## Assigned task 1
Update the devotional on Jesus and the Samaritan woman from "This is one" up to and including "she wasn't expecting.", swapping "cultural fence" for "social divide".
## Assigned task 2
Take the devotional on Jesus and the Samaritan woman further, continuing it from where it stops.

## Text for analysis
------------

Tuesday, 03/10/26
Crossing the Distance
Scripture Reading: John 4:5-15
'Will you give me a drink?' It sounds like such a small request — almost unremarkable. But the distance between Jesus and this woman was enormous. Different ethnic backgrounds. Different religious traditions. Different social standing. Every convention of the day said this conversation should not be happening. And Jesus started it anyway.
This is one of the most striking things about God revealed in Jesus: the Holy One consistently moves toward people the rest of the world moves away from. Jesus didn't wait for the woman to clean up her situation before speaking to her. He didn't require her to cross to his side of the cultural fence first. He asked for water, and in doing so, he opened a door she wasn't expecting.
The United Methodist understanding of grace insists that God's love is not limited to the 'right' kind of people. The woman at the well was a Samaritan — an outsider by any Jewish measure — and yet she's the one who receives one of the longest, most personal conversations Jesus has with anyone in the Gospels. Grace has a habit of showing up where it isn't expected.

------------

## Dataset content
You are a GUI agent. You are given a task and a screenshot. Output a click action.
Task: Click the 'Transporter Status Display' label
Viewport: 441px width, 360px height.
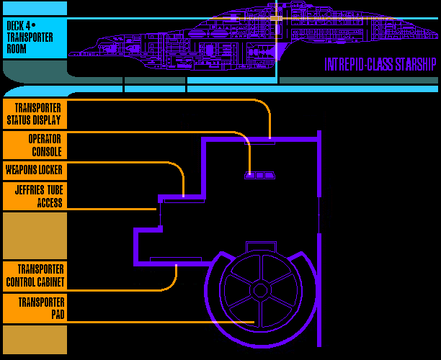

------------

## Response area 1
This is one of the most striking things about God revealed in Jesus: the Holy One consistently moves toward people the rest of the world moves away from. Jesus didn't wait for the woman to clean up her situation before speaking to her. He didn't require her to cross to his side of the social divide first. He asked for water, and in doing so, he opened a door she wasn't expecting.

## Response area 2
Think about the distance you carry — the ways you feel like an outsider, the parts of your story you think would disqualify you from a real relationship with God. Jesus sat at a well in the middle of the day, tired and thirsty, and asked an unlikely person for a drink. That same movement toward you is not a distant theological concept. It is happening right now.
Reflection Question
Is there a place in your life where you have assumed God's love didn't reach — a part of your story you've kept separate from faith?
Action Step
Today, deliberately start one conversation with someone you normally don't talk to — a coworker, a neighbor, someone in the checkout line. Just ask how they're doing. Practice the small grace of crossing distance.
Prayer
God, thank you for moving toward me before I knew to move toward you. Help me see the people around me as you see them — worth crossing every distance to reach.